Los
Silencios del Camino
Ana
Margarita Pérez Martín
“Cada paso es un
relato, cada cruce una historia”
Sin
saberlo, él fue la inspiración de estas letras. Me detuvo con un saludo,
seguido de una interrogante:
—¿Sabes
que te observo en silencio? ¡Lo sabes! Y dime, ¿por qué nunca te detienes?
Siempre andando… bajo el sol e inclemente calor del verano, bajo la lluvia del
otoño o el frío del invierno. Siempre andando.
Por
primera vez miré a los ojos a ese hombre. No lo hice de cualquier manera, sino
de forma entrañable. Su pregunta, más que una duda, fue una confesión. Una
confesión que me llevaría, a mí, a confesarme. Pero no en ese momento ni a él,
sino a mí misma, al reiniciar mi andar. Le respondí con un silencio impreso en
una sonrisa.
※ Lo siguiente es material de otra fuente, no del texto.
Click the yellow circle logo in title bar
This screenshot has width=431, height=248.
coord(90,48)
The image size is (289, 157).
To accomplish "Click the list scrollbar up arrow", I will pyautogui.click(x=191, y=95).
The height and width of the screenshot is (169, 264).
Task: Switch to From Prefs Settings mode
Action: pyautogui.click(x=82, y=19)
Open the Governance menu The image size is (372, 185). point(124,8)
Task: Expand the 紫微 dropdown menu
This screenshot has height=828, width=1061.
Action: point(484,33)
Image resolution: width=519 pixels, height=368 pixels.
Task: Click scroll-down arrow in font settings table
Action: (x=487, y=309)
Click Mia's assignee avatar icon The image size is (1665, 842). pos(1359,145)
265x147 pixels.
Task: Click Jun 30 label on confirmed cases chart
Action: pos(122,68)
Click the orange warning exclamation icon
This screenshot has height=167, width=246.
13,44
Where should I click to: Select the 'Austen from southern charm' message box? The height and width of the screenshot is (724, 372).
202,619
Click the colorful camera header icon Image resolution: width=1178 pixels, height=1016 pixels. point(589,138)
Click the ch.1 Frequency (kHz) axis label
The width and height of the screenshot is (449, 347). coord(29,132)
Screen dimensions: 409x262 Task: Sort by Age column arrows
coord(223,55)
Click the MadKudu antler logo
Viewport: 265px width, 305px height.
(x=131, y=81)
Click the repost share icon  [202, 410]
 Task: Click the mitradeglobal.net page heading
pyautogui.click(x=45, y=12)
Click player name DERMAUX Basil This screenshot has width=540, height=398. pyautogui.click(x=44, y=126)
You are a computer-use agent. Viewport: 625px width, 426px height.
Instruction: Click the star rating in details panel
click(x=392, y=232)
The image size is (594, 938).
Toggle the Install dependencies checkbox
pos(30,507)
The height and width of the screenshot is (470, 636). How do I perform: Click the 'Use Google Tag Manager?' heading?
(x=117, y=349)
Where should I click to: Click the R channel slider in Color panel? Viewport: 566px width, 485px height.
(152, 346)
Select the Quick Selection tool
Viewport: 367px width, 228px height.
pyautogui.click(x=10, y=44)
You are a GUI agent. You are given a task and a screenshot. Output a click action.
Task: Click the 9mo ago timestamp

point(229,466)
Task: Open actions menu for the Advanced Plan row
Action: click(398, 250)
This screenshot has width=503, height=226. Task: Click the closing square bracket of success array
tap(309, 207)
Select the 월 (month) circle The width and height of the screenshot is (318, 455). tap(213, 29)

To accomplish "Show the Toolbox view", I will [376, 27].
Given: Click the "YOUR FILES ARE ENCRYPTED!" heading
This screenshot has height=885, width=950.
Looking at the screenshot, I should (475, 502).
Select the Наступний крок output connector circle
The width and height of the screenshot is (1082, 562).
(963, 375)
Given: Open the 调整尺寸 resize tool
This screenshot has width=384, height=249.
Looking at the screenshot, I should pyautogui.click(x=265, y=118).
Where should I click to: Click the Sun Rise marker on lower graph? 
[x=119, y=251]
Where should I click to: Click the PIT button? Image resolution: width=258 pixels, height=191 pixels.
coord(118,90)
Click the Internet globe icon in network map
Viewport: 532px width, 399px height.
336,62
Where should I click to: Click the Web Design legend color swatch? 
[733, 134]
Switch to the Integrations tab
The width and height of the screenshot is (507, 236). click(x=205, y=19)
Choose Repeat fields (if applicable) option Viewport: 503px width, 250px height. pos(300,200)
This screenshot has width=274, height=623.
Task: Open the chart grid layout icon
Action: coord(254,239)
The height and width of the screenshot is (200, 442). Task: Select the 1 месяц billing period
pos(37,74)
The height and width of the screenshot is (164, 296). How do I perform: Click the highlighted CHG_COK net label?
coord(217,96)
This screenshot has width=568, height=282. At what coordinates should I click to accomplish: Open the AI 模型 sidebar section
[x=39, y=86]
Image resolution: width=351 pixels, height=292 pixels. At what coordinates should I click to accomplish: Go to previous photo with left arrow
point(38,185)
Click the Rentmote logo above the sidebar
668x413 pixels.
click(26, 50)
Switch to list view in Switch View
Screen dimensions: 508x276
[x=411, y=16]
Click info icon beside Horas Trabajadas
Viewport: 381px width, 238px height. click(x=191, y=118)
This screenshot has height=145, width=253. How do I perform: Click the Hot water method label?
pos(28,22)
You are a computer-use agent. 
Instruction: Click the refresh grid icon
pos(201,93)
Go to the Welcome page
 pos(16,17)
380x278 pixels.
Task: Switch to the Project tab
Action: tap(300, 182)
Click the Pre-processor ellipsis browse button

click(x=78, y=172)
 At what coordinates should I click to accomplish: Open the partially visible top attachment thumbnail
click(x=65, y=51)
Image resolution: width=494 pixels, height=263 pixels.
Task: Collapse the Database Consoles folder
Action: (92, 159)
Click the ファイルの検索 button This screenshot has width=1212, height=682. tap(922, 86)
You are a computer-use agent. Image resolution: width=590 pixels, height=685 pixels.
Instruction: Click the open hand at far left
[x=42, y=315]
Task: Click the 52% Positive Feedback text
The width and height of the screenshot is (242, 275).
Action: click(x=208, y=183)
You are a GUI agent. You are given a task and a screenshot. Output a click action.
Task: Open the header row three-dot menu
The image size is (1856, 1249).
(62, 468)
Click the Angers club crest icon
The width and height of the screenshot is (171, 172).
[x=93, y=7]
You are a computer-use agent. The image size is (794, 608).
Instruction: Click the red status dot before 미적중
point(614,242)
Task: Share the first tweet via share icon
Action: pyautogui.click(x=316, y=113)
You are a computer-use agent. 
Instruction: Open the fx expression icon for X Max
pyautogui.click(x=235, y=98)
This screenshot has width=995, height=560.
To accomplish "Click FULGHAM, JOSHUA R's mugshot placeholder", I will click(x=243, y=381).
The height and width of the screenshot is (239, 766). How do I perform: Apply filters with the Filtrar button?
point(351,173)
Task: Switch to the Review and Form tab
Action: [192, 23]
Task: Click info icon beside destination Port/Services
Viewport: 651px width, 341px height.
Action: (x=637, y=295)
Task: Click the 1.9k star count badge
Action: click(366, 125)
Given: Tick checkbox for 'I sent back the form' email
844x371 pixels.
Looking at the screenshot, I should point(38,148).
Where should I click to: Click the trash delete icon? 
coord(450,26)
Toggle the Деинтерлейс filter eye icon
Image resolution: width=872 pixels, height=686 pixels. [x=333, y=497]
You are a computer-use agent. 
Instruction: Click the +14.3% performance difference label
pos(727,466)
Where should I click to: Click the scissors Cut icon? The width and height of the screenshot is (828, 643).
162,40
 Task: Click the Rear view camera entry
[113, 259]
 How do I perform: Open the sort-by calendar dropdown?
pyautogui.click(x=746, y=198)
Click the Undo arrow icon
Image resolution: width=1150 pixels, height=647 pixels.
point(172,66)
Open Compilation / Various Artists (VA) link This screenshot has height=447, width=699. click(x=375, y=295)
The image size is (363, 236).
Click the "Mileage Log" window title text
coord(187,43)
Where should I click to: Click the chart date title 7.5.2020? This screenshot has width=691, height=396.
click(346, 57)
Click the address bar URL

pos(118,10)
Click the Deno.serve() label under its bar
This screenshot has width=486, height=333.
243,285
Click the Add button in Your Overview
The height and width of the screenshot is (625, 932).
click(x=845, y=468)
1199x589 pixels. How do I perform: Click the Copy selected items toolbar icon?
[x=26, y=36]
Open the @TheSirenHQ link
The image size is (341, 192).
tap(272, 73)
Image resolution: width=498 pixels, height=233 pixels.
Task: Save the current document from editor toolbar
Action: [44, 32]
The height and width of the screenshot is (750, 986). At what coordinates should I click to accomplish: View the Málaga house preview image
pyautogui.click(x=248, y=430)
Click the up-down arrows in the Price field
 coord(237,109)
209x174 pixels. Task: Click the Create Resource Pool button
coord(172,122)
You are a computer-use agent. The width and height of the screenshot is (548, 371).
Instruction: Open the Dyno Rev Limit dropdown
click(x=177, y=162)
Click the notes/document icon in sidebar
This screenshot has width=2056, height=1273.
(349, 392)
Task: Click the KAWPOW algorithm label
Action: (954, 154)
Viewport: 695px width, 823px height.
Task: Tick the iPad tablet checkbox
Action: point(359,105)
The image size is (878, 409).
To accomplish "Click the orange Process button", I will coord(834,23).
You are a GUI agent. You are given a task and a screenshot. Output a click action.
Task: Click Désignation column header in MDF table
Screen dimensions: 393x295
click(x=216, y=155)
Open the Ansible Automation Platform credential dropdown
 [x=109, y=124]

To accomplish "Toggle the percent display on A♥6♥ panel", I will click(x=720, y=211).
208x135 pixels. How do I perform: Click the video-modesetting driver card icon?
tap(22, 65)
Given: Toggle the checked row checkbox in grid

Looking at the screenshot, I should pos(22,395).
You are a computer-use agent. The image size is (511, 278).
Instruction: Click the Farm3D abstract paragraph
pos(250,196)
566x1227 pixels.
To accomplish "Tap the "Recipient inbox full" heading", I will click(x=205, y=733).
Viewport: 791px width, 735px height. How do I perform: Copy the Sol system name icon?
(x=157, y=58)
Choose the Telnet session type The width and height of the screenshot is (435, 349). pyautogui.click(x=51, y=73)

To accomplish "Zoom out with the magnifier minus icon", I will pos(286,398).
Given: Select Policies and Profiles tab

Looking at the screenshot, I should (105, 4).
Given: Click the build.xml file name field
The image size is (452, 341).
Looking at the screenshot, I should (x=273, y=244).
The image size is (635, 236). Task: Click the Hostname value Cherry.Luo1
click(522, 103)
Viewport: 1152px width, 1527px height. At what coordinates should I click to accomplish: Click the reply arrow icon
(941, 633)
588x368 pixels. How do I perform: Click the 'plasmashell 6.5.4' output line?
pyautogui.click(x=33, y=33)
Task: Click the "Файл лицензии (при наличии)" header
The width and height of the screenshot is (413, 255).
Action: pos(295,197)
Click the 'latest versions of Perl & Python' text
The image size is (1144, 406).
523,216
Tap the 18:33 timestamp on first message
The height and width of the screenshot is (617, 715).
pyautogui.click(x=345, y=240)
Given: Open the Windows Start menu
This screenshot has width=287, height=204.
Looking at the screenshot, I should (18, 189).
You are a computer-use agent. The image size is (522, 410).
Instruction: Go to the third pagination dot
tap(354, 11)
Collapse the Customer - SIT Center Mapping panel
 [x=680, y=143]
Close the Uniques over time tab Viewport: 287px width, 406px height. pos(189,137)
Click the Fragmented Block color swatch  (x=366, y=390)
Creo que lo entendió.
Caminar
no es un reflejo, lo sé, lo siento. Los reflejos pertenecen a lo inmediato: al
parpadeo ante la luz, a la retirada de la mano frente al fuego, al retroceso
del cuerpo ante la amenaza. Caminar es otra cosa, algo que va más allá del
movimiento rítmico y voluntario que requiere la coordinación de estructuras
neurológicas complejas… ¡es mucho más que eso!
Al
caminar, la memoria se activa, el cuerpo recuerda. Recuerda el universo inmenso
que se mostraba al gatear, aquel primer tambaleo, el miedo a caer, la victoria
de un paso sostenido. Desde entonces, cada zancada es un acuerdo tácito entre
mi memoria y el presente. El cuerpo avanza casi solo, como si hubiera un
metrónomo escondido en mi médula, pero soy yo quien elige el rumbo. En esa
mezcla de lo automático y lo consciente encuentro mi primera certeza: sigo viva
porque sigo andando.
Y
sí, me confieso: camino para escribir. No con la mano que sostiene la pluma,
sino con los ojos abiertos entre la multitud. Cada rostro que se cruza conmigo
me dicta una historia que nunca terminaré de conocer, pero me la invento. El
que lleva el gesto vencido de una batalla secreta. El adolescente que se ríe de
algo que solo él entiende. La joven de aspecto descuidado porque sabe que su
piel tersa es el único adorno que necesita. La mujer madura que cultiva el
atractivo para resaltar su esencia. El joven que corre con cascos puestos
porque el físico y la música lo estimulan. El hombre canoso que se instruye y
se supera, caminando erguido, porque allí reside su masculinidad. El anciano
que cuenta sus pasos como cuentas de un rosario invisible. El niño que patea
una pelota porque aún no ha descubierto que no es lo único que se patea en la
vida.
Ellos,
y muchos otros, no saben que, al pasar junto a mí, absorbo esa energía que
emana de ellos. Energía que transformo en imágenes, en sentimientos y
emociones… que expreso en letras, puntos y comas. En palabras vivas que laten.
Caminar
entre la gente es abrir un libro de infinitas historias contadas con frases
interrumpidas y silencios… silencios que dicen más que mil palabras. A veces me
basta un parpadeo para inventarles destinos, un giro de hombros para
adivinarles heridas, una forma de pisar para imaginarles la luz y las sombras
de sus almas. Yo recojo esas frases incompletas, esos silencios, como migas
dispersas en el camino, y las guardo para crear historias completas. Cada
mirada, un título. Cada sonrisa y gesto, un capítulo. Cada silencio, un final.
Sí,
así es: caminar es inspiración, es escritura. Cada paso es una confesión, y
cada cruce, una historia.
Camino
porque, al caminar, me reconozco narradora; y porque sé —aunque los demás no lo
sospechen— que me han confiado sus historias sin necesidad de pronunciar una
sola palabra. Coincidir conmigo, en un instante del camino, es consentimiento;
del mismo modo que yo les confío mi historia y les cedo, a otros narradores que
se desplazan por estos senderos de la vida, un pedazo de la mía.
Y
si alguna vez nuestros pasos vuelven a cruzarse, tal vez no haga falta decir
nada: bastará el silencio, para que tu historia me hable y la mía te acompañe.
“Cada paso que doy es un diálogo callado con quienes fui, con quienes me miran, y con quienes aún no saben que me encontrarán.”